Exercise prompt: Copy out each line of the data that holds the word "target".
(Records for the exercise Opens)
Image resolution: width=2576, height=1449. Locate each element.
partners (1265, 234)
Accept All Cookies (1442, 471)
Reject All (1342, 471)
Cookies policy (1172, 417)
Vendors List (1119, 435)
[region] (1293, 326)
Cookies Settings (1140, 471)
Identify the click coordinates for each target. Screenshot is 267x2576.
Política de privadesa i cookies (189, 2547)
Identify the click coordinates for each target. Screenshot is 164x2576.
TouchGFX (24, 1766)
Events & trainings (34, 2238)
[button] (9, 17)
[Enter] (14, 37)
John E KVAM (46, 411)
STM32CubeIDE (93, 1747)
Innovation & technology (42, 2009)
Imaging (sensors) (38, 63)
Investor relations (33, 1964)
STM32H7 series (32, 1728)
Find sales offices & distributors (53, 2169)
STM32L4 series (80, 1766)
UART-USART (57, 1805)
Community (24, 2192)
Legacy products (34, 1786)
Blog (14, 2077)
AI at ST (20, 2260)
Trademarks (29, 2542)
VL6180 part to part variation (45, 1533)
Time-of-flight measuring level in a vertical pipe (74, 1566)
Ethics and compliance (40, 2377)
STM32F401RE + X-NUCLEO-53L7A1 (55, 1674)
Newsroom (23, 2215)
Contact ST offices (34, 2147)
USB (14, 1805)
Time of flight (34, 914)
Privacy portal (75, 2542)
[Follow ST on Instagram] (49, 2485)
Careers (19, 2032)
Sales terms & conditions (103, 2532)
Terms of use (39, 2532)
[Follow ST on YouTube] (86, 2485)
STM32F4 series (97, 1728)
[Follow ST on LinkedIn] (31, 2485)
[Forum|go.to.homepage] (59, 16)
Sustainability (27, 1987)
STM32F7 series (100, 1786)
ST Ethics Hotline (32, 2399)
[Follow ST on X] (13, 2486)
(Records for the exercise Closes)
Worked solution:
Identify the click coordinates for each target. Screenshot is 267x2576.
Identify the click coordinates for each target. Screenshot is 164x2576.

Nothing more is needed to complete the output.